俳句はオーソドックス面(づら)したやつじゃダメなんですよ
――俳句は世界でも類を見ないほど短い「定型詩」です。俳句の世界の最長老として、この日本独自の文芸である俳句は、これからどんな道を歩んでいくと思われますか?
金子 うーん、俳句というのはたしかに「日本独自」の文化ではあります。しかし、その独自ということが何なんだ、ということを絶えず自問自答しなければ道は開かれていかないでしょう。むしろ海外では俳句を体系的に「詩論」として立派にまとめておかなきゃならんという動きもあるようですがね。最近では、俳句というのは非常に独特な光を持ったものだと再評価する向きもあるようだけど。
――18歳で句作を始め、句歴80年を超えた先生ですが、やはり「独特の光」というものを俳句に感じますか?
金子 いや、そこに関してはあんまり自信がないね。どうも私は臆病者なんだ(笑)。
――俳句は若い層にもじわじわと広がりを見せています。毎年夏に行われる俳句甲子園は20回大会を迎えましたし、最近ではピースの又吉直樹さんや、フルーツポンチの村上健志さんら、俳句に親しむお笑い芸人の方もいるんです。
金子 大いに結構。俳句というのはオーソドックス面(づら)したやつじゃダメなんですよ。むしろ、さっきの橋本夢道しかり、神戸で活躍して『神戸』という小説も書いた西東三鬼しかり、俳句にはユーモア精神が必要で、だからこそアウトサイダーが俳句の世界を活性化してくれる部分もある。冗談から駒というやつだ。だから海外にも、若い世代にもどんどん広がっていってほしい。俳句で遊んでくれる人たちがいる限り、未来は明るいと思いますよ。

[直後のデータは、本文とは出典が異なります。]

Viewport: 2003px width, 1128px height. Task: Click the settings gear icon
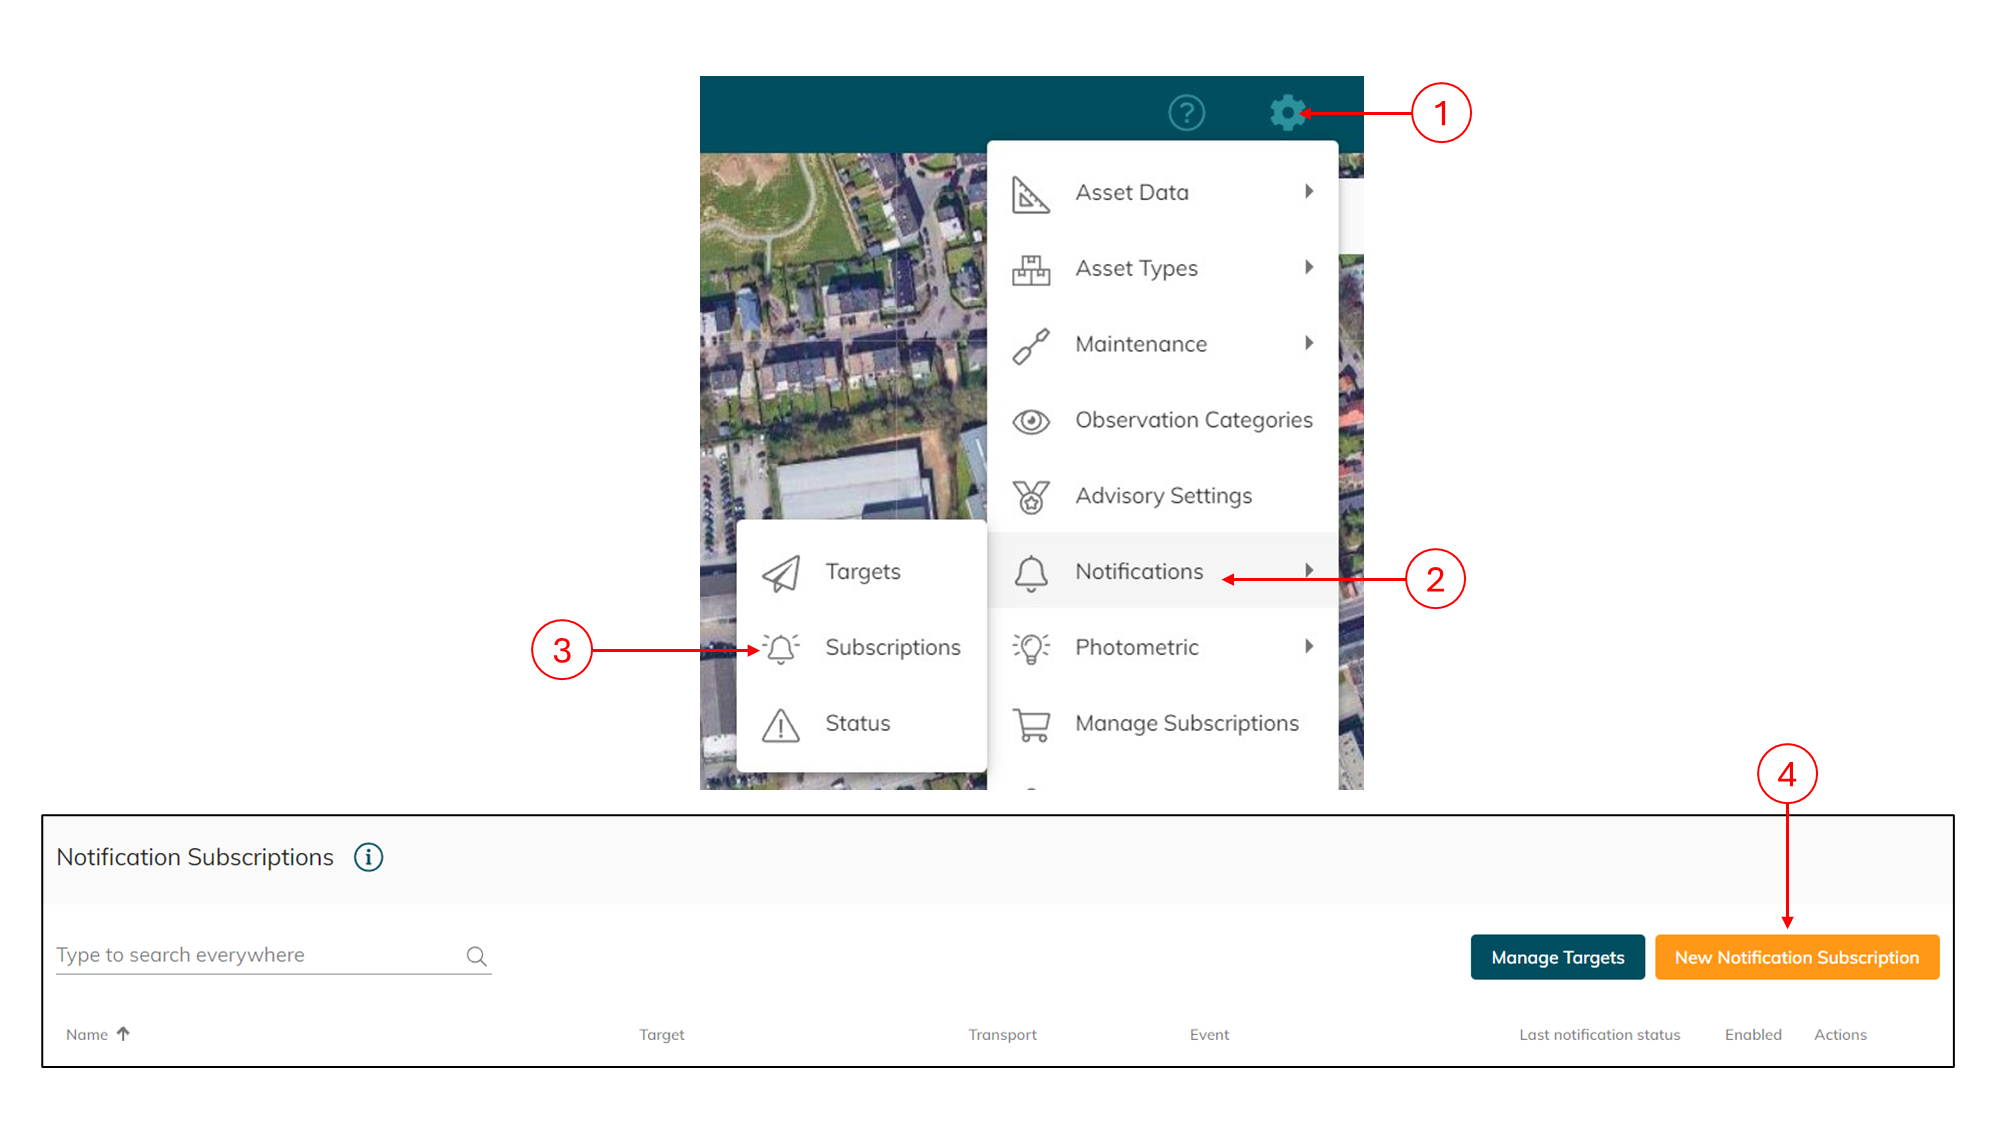coord(1286,112)
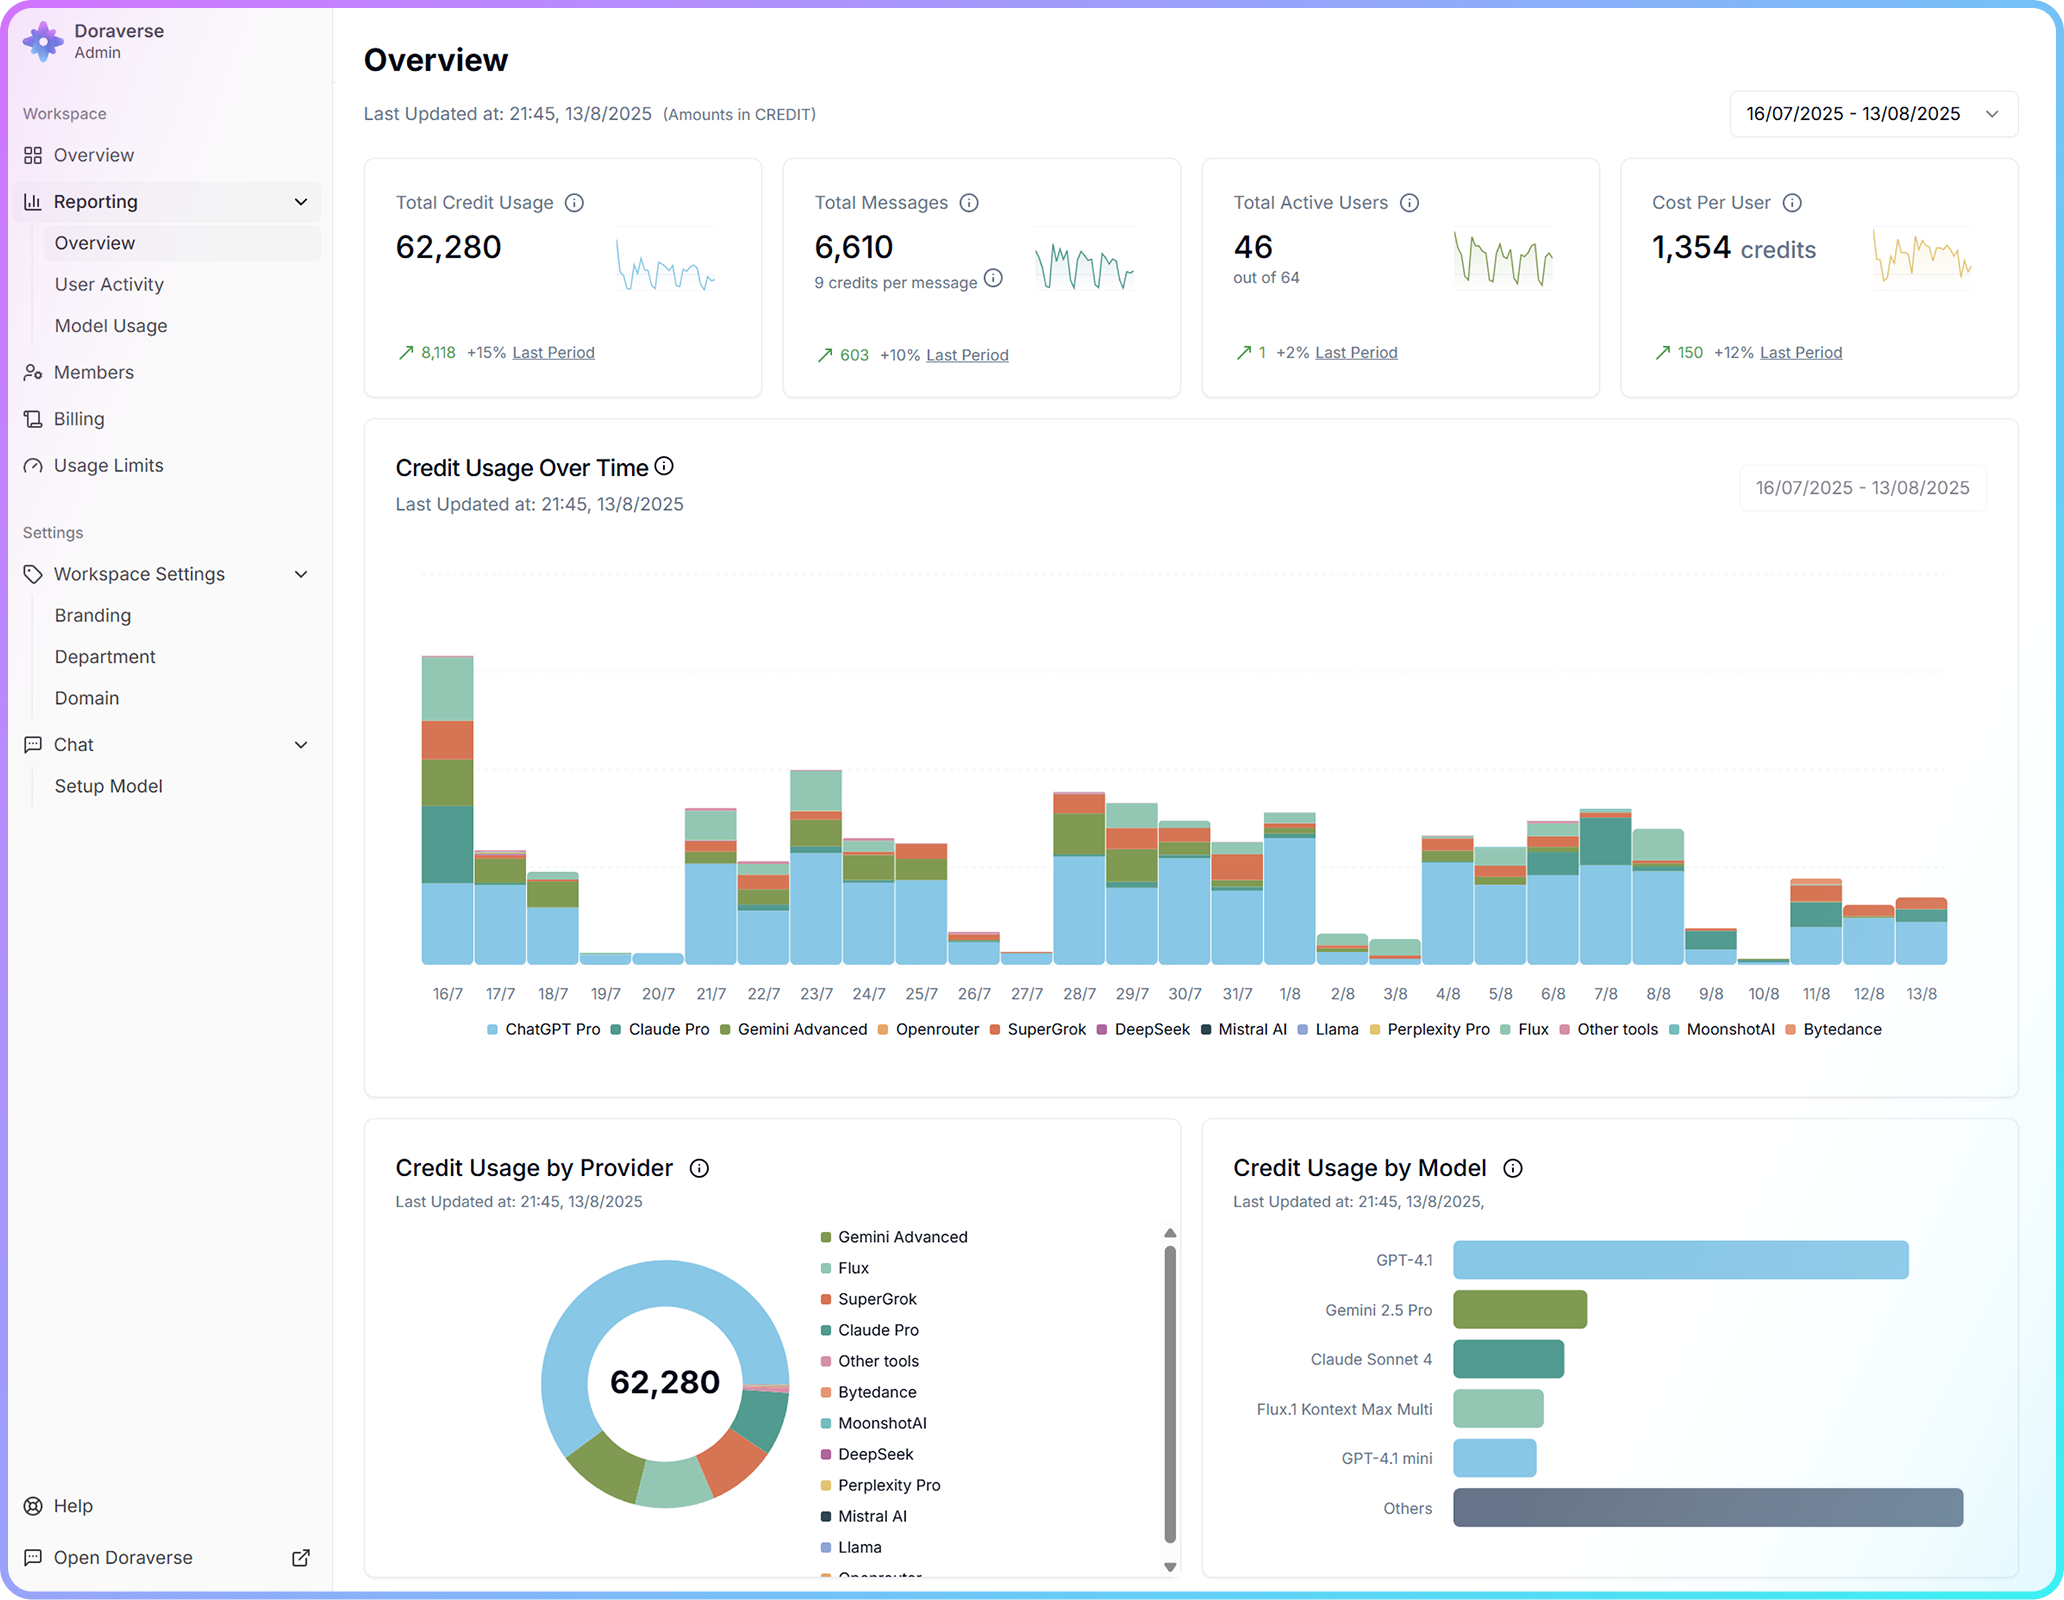The width and height of the screenshot is (2064, 1600).
Task: Toggle DeepSeek visibility in the chart legend
Action: point(1150,1029)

かねこ・とうた/1919年、埼玉県生まれ。東大経済学部卒業後、日本銀行に入行。43年に海軍経理学校で訓練を受け、主計中尉として南洋トラック諸島に赴任、終戦を迎える。62年『海程』創刊、のちに主宰となる。74年、55歳で日銀を定年退職。戦後の前衛俳句、社会性俳句運動の主導者として、現在まで俳壇を牽引している。句集に『少年』『東国抄』『日常』など。著書に『小林一茶』『悩むことはない』など。